小学教育の事 四
方今《ほうこん》、世の識者が小学校の得失を論じ、その技芸の教授を先にして道徳の教を後にするを憂《うれう》る者なきに非ず。たとえば、天文、地理、究理、化学等は技芸なり。孝悌忠信は道徳なり。究理化学を学び得るも、孝悌忠信の道を知らざれば、世の風俗は次第に悪しくなるべしとて、もっぱら儒者の教を主張して、あるいは小学校の読本に、『論語』、『大学』等の如き経書《けいしょ》を用いんとするの説あり。
この説、はなはだ理あり。人としてただ技芸のみを知り、道の何ものたるを弁《わきま》えずんば、ほとんど禽獣に近し。道徳の教、はなはだ大切なりといえども、余輩の考は少しくこれに異なり。
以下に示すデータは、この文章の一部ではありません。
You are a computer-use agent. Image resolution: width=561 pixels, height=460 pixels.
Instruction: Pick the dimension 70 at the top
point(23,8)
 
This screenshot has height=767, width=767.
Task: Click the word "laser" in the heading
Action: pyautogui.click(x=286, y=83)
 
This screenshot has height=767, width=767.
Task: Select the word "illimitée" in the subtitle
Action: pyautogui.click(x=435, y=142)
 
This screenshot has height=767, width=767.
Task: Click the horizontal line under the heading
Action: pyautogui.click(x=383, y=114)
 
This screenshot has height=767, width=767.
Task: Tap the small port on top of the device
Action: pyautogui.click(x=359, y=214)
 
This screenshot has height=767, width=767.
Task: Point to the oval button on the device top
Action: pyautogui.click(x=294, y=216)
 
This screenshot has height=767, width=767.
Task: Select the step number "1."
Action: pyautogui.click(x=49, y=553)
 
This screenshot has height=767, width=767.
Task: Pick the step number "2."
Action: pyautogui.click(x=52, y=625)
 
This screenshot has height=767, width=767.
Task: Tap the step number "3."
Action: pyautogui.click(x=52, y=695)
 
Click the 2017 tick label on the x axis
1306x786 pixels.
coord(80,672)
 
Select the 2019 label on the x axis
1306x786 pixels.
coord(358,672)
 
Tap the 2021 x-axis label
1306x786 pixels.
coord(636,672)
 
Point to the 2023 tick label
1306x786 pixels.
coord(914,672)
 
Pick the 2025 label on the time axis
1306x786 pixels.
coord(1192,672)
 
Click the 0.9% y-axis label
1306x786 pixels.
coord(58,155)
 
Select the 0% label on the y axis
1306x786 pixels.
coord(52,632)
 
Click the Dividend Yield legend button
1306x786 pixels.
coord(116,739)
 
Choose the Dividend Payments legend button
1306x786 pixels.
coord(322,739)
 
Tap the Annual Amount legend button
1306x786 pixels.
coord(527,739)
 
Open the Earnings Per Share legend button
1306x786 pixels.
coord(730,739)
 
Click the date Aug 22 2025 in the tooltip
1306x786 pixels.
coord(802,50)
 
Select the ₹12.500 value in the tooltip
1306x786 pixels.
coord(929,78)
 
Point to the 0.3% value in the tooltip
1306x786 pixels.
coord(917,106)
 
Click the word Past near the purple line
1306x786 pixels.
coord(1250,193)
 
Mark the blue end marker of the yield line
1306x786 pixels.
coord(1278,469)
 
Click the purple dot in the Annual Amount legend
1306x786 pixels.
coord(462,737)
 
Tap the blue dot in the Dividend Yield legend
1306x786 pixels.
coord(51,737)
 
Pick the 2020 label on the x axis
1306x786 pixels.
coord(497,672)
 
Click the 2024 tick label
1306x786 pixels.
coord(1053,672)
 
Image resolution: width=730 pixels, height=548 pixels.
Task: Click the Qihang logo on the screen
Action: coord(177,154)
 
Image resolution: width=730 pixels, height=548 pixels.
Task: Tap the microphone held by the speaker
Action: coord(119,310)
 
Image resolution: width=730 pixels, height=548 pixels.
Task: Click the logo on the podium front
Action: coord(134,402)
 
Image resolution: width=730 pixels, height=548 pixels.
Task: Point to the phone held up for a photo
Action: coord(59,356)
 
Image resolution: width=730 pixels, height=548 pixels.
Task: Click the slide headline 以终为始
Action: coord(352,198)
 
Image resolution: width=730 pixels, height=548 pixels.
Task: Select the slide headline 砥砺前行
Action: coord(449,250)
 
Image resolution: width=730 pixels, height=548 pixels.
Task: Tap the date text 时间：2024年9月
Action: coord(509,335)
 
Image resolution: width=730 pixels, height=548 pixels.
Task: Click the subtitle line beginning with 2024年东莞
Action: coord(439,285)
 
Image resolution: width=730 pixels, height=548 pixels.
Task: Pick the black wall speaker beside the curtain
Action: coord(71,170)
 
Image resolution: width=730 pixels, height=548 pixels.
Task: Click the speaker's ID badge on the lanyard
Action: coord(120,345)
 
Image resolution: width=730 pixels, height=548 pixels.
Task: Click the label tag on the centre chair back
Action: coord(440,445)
その異なる所は道徳を不用なりというには非ず。小学校に『論語』『大学』の適当せざるをいうなり。今の日本の有様にて、今の小学校はただ、下民《かみん》の子供が字を学び数を知るまでの場所にて、成学の上、ひと通りの筆算帳面のつけようにてもできれば満足すべきものなり。技芸も道徳も未《いま》だ顧《かえりみ》るにいとまあらず。